Task » Leave out the pictures and reproduce all of the data exactly.

[Stored data]
###

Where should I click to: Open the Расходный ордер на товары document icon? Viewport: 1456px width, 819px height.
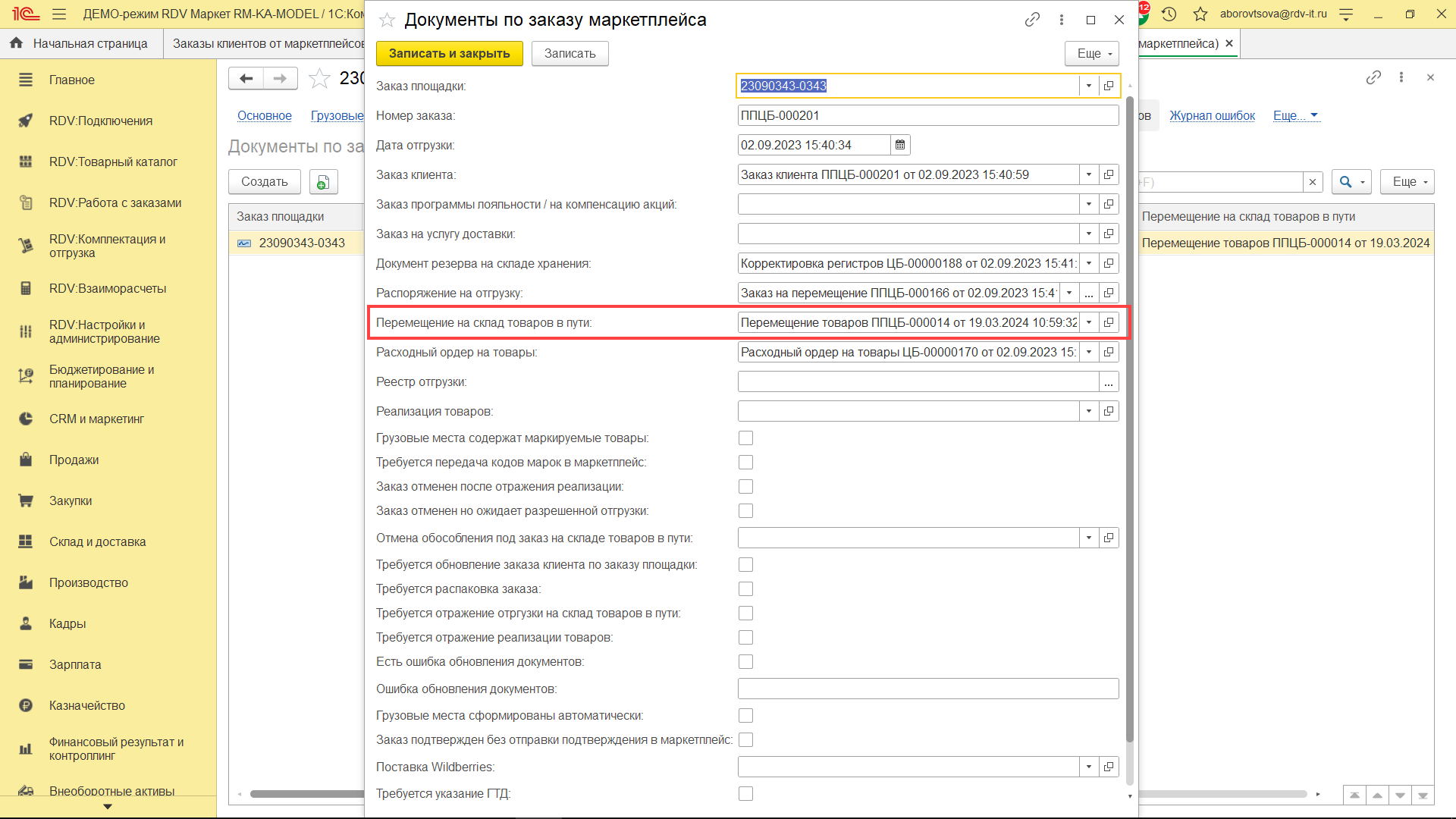(1109, 352)
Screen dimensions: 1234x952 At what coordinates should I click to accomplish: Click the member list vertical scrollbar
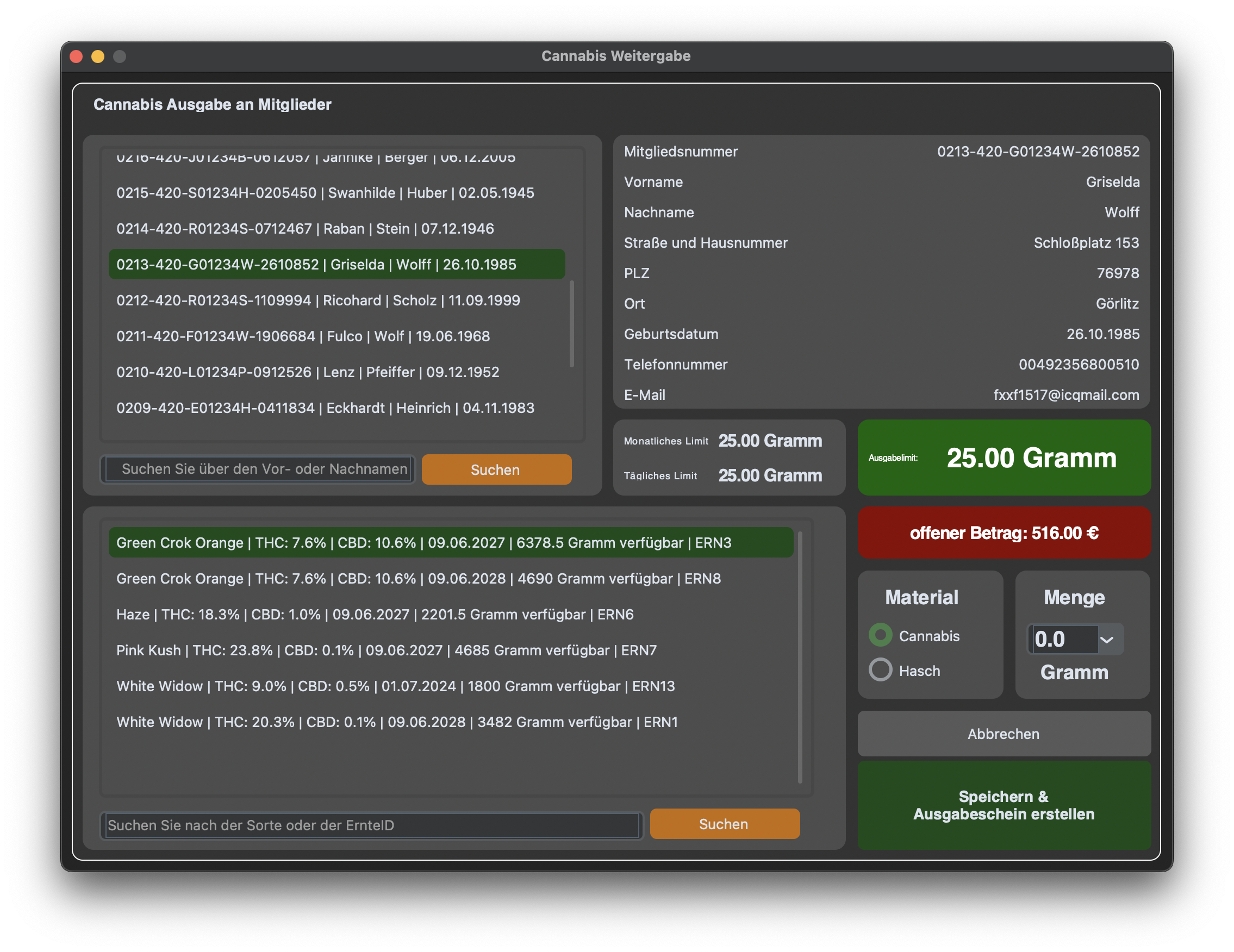(x=572, y=323)
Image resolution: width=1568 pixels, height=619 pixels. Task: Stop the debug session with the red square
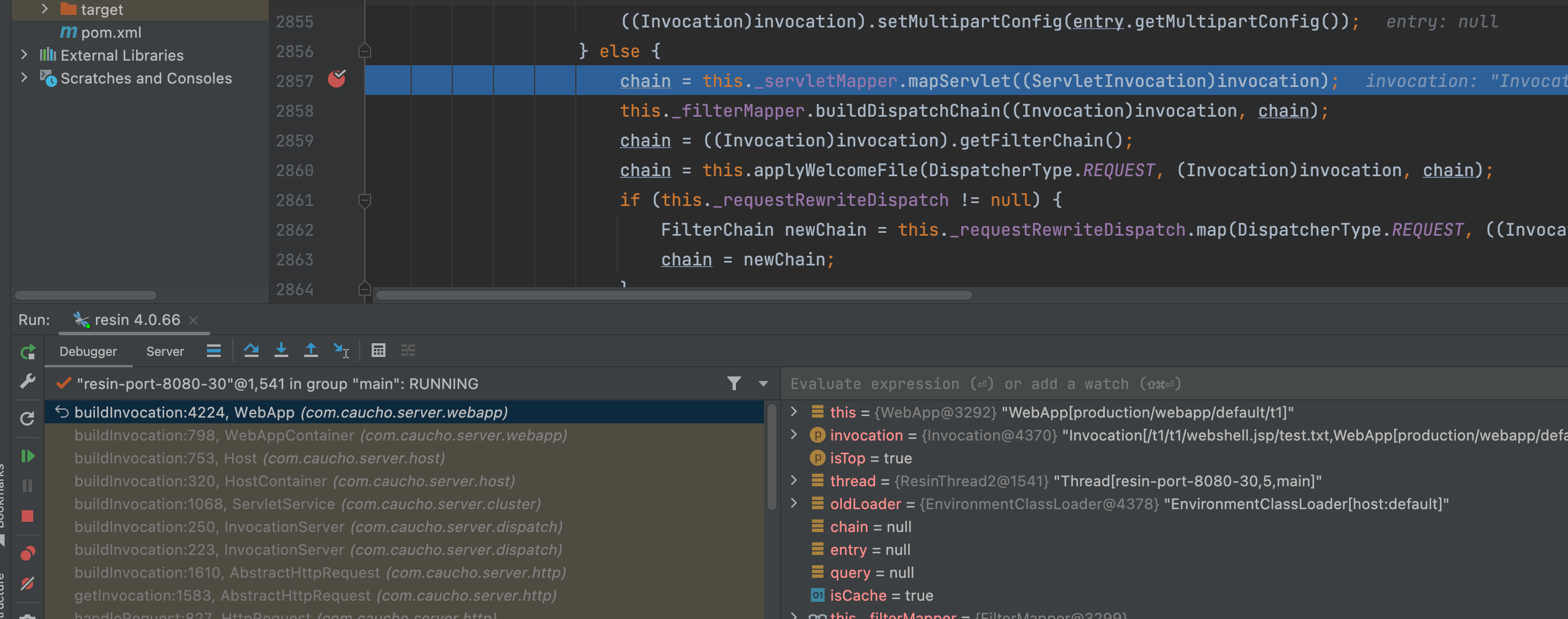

###

Output for this exercise »
Where should I click to: Open the Расходный ордер на товары document icon? Viewport: 1456px width, 819px height.
(1109, 352)
Screen dimensions: 1234x952 At what coordinates should I click to accomplish: Click the member list vertical scrollbar
(x=572, y=323)
Image resolution: width=1568 pixels, height=619 pixels. Task: Stop the debug session with the red square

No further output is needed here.